[Information given — start]
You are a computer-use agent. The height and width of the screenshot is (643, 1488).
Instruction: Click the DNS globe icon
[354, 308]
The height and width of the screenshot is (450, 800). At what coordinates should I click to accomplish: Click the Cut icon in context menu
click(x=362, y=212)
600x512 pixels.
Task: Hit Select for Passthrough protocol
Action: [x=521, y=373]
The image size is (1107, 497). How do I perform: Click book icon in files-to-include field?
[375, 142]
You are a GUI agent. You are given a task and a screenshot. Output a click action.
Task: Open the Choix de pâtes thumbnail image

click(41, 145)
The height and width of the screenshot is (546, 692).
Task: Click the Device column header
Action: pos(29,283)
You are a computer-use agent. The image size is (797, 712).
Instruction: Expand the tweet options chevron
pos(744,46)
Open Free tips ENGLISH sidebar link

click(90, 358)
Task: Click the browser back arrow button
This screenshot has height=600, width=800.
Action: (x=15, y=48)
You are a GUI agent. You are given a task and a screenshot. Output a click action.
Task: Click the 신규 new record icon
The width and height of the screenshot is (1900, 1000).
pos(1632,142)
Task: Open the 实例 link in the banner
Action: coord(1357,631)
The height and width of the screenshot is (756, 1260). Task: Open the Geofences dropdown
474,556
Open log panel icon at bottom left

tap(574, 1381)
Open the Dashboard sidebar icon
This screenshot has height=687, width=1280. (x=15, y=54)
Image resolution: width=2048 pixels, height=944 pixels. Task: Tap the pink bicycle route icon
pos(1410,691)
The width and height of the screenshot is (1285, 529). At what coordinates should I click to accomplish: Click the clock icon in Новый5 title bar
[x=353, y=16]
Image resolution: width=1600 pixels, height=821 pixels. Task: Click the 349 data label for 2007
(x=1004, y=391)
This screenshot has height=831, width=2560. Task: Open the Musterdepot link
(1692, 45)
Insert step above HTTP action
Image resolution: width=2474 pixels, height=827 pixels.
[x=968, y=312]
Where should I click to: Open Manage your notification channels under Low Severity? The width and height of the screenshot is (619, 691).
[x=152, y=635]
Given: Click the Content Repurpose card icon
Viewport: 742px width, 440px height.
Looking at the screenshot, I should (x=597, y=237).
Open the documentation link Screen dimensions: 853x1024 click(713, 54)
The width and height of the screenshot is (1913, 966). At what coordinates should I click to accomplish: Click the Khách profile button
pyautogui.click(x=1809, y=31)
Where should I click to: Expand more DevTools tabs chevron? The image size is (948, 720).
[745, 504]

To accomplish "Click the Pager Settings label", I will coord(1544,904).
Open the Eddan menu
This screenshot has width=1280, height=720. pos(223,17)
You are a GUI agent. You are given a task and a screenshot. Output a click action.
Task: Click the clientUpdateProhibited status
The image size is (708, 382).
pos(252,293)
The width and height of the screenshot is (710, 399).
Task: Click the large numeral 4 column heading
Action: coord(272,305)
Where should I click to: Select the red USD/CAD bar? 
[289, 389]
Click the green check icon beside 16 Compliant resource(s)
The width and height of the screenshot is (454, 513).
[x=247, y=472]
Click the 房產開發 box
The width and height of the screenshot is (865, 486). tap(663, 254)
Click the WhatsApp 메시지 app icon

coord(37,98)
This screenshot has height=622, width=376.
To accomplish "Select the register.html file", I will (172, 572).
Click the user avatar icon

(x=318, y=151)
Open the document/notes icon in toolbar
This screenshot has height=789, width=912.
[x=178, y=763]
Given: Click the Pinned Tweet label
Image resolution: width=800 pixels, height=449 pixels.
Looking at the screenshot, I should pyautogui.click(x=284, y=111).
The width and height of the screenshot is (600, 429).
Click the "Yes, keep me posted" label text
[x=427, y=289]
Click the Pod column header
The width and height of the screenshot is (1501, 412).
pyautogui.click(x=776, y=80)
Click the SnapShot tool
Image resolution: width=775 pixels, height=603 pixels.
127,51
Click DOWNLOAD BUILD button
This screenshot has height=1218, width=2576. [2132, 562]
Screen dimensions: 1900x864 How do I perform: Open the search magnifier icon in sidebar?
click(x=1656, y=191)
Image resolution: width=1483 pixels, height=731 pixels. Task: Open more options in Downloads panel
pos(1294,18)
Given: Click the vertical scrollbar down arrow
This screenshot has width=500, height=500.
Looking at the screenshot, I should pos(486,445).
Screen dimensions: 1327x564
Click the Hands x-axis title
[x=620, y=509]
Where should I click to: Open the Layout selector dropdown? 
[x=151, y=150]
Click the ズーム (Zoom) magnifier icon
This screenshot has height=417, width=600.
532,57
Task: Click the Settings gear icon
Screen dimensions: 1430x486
[Information given — finish]
## What is needed
What lines in the data include the string "arrow"? Copy each one.

## Answer
Task: Click the browser back arrow button
Given: Click the vertical scrollbar down arrow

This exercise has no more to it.